What is being asked ▸ Once the line with "Privacy Policy (62, 2543)" is found, write it out along with every line after it, exactly, up to the last line of the entries below. Exclude pictures.

+-------+

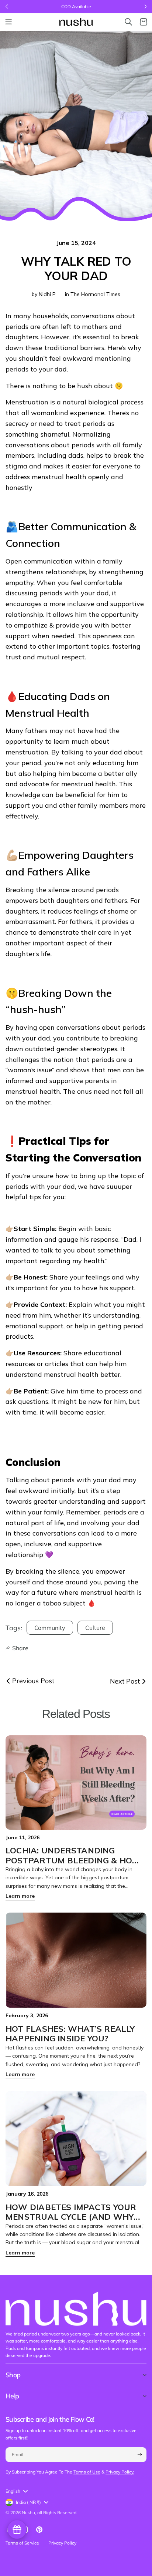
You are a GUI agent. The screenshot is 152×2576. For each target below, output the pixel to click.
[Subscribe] (139, 2454)
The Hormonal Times (95, 294)
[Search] (128, 21)
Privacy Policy (62, 2543)
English (13, 2491)
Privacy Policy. (120, 2472)
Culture (95, 1627)
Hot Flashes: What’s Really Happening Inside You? (70, 2034)
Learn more (20, 1896)
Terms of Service (22, 2543)
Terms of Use (86, 2472)
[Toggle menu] (8, 21)
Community (49, 1627)
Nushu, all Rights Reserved (49, 2512)
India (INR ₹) (28, 2502)
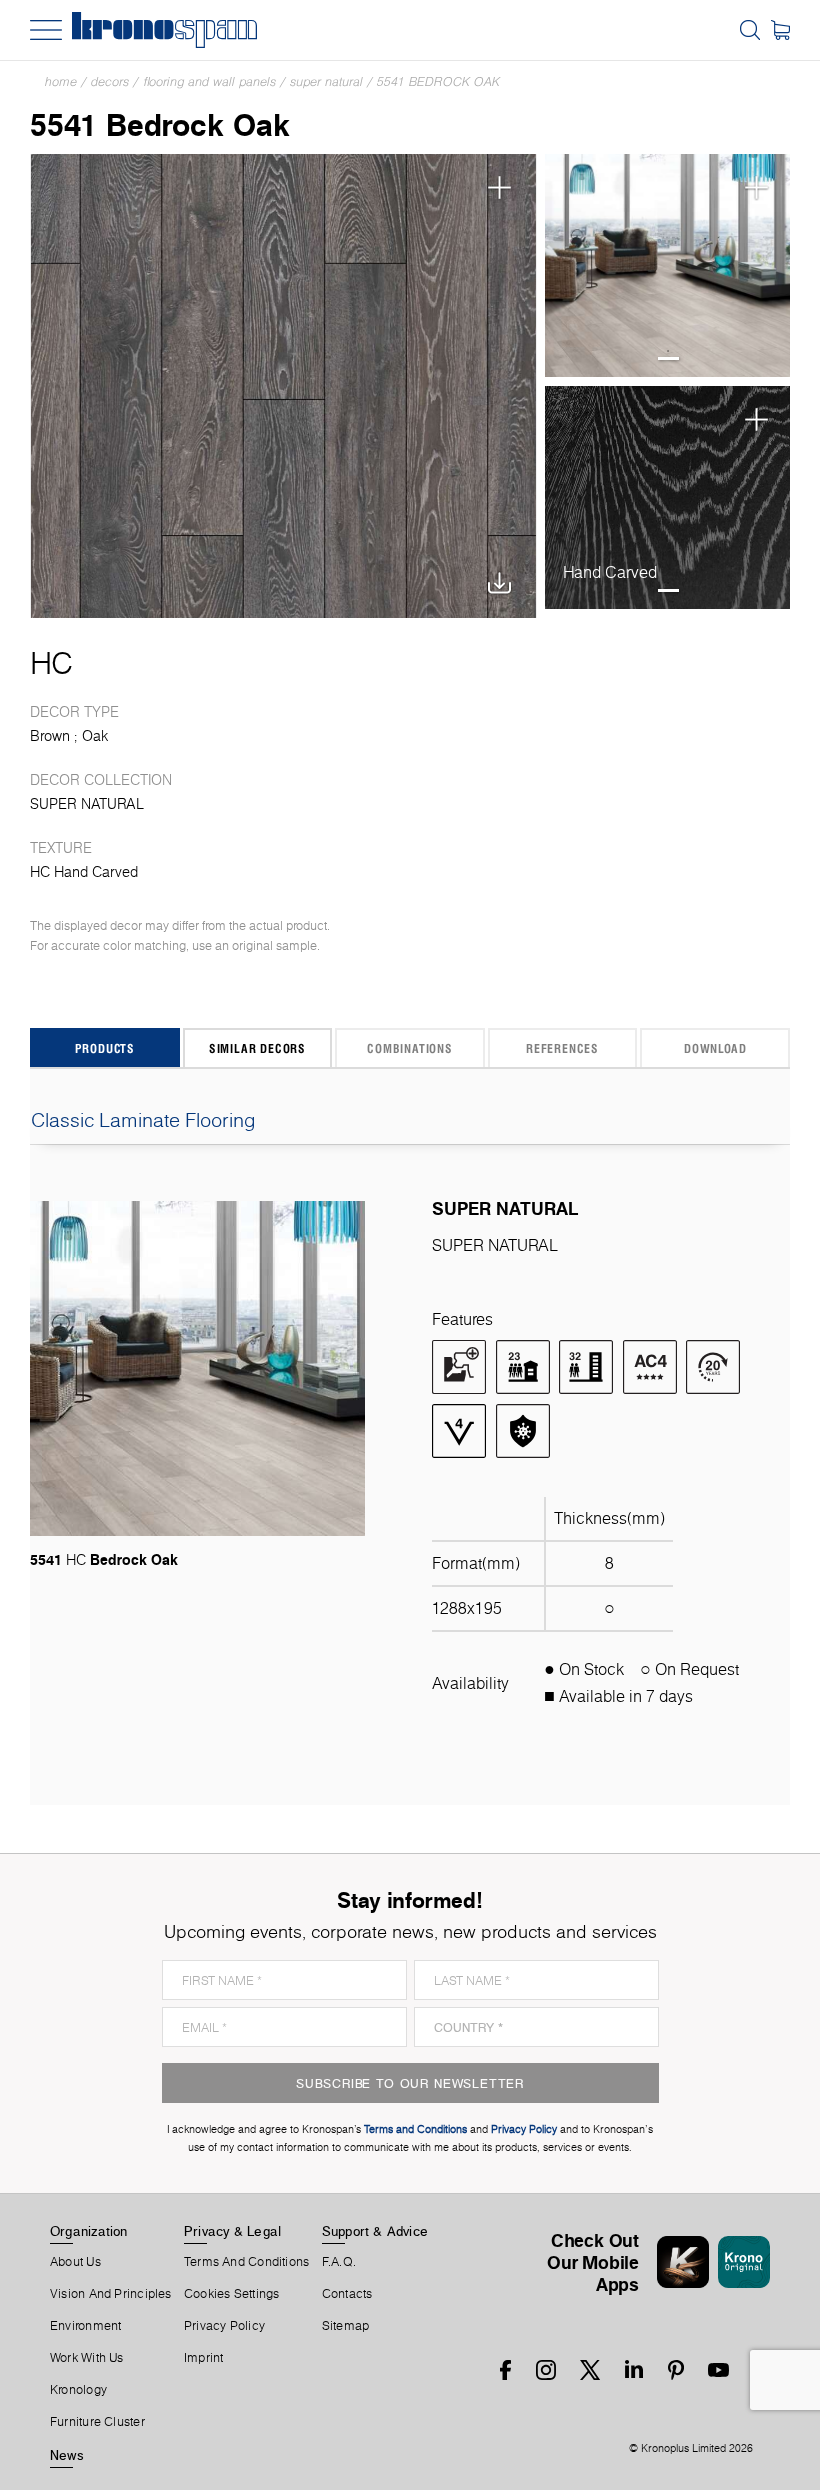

+-------+

Answer ▸
Privacy Policy (62, 2543)
English (13, 2491)
Privacy Policy. (120, 2472)
Culture (95, 1627)
Hot Flashes: What’s Really Happening Inside You? (70, 2034)
Learn more (20, 1896)
Terms of Service (22, 2543)
Terms of Use (86, 2472)
[Toggle menu] (8, 21)
Community (49, 1627)
Nushu, all Rights Reserved (49, 2512)
India (INR ₹) (28, 2502)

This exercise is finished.